Dataset items
+++++

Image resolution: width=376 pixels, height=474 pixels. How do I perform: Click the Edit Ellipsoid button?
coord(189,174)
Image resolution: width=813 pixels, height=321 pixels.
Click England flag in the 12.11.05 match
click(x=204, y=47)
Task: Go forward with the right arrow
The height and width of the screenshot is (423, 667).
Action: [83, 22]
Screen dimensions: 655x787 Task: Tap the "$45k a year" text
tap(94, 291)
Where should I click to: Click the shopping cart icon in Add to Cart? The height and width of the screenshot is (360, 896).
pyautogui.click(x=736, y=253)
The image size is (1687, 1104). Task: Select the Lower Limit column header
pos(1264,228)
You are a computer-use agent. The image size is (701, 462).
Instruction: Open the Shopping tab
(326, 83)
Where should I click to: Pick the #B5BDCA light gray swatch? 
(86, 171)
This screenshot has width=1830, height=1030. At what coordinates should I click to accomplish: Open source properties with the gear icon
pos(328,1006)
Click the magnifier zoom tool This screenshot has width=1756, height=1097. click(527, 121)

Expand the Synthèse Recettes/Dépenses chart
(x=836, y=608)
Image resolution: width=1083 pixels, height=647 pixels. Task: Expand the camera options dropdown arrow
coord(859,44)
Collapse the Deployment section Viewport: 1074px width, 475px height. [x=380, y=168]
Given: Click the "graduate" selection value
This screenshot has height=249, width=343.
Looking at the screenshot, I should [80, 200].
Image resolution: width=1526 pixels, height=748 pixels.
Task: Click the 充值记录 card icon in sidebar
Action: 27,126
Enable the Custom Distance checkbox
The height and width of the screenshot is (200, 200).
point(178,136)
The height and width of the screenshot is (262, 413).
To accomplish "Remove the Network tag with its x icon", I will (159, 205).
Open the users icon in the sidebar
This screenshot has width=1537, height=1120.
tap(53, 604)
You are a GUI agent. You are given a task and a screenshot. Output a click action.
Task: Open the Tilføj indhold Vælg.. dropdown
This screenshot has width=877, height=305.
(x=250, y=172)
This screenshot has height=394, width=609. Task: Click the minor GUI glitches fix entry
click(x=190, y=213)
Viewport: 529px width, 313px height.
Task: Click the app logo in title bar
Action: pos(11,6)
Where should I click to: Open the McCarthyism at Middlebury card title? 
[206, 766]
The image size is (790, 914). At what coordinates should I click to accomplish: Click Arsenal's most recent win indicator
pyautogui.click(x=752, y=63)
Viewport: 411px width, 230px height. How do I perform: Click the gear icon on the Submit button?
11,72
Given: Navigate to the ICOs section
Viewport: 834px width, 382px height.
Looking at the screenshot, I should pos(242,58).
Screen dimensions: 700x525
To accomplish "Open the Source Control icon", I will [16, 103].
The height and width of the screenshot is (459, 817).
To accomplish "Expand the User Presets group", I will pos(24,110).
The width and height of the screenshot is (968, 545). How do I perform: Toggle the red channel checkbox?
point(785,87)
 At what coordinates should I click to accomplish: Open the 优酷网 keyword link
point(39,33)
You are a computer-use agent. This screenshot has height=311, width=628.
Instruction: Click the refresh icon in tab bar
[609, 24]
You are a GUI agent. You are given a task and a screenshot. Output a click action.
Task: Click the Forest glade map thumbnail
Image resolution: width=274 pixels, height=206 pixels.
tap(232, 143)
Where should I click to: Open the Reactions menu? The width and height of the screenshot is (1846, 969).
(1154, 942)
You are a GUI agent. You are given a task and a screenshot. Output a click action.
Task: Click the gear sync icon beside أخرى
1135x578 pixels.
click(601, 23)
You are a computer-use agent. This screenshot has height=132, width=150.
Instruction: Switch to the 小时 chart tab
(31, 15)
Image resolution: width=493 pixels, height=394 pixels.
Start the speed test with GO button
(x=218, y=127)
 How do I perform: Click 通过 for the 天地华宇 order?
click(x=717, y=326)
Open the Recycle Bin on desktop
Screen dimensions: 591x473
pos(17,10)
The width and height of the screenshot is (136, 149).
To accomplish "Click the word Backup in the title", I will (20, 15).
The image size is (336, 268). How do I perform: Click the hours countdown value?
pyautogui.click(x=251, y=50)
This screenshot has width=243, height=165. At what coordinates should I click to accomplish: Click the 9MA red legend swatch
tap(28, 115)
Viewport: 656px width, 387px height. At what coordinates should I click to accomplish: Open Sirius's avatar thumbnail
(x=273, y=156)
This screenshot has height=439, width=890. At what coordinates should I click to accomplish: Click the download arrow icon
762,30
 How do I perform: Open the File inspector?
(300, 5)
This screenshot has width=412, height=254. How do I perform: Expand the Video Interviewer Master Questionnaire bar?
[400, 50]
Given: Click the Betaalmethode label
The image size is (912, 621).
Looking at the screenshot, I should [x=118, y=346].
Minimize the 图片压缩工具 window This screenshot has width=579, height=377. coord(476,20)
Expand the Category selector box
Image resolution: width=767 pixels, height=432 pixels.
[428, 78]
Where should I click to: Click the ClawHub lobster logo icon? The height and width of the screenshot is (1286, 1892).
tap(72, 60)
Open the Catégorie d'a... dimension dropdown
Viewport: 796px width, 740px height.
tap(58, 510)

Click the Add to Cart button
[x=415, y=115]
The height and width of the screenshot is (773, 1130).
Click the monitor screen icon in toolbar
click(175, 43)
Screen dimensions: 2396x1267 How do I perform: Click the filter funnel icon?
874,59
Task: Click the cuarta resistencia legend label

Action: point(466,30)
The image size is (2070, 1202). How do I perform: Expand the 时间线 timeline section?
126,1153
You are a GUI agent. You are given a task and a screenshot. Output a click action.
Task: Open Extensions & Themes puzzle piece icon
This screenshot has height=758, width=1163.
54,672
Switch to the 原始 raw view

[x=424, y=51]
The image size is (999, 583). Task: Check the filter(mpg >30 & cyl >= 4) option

+++++

» Required work
Could you pull out, verbatim, the lines starting with the one containing "Viewport: 411px width, 230px" and ending with the one containing "Looking at the screenshot, I should pos(242,58).", both included?

» Full answer
Viewport: 411px width, 230px height. How do I perform: Click the gear icon on the Submit button?
11,72
Given: Navigate to the ICOs section
Viewport: 834px width, 382px height.
Looking at the screenshot, I should pos(242,58).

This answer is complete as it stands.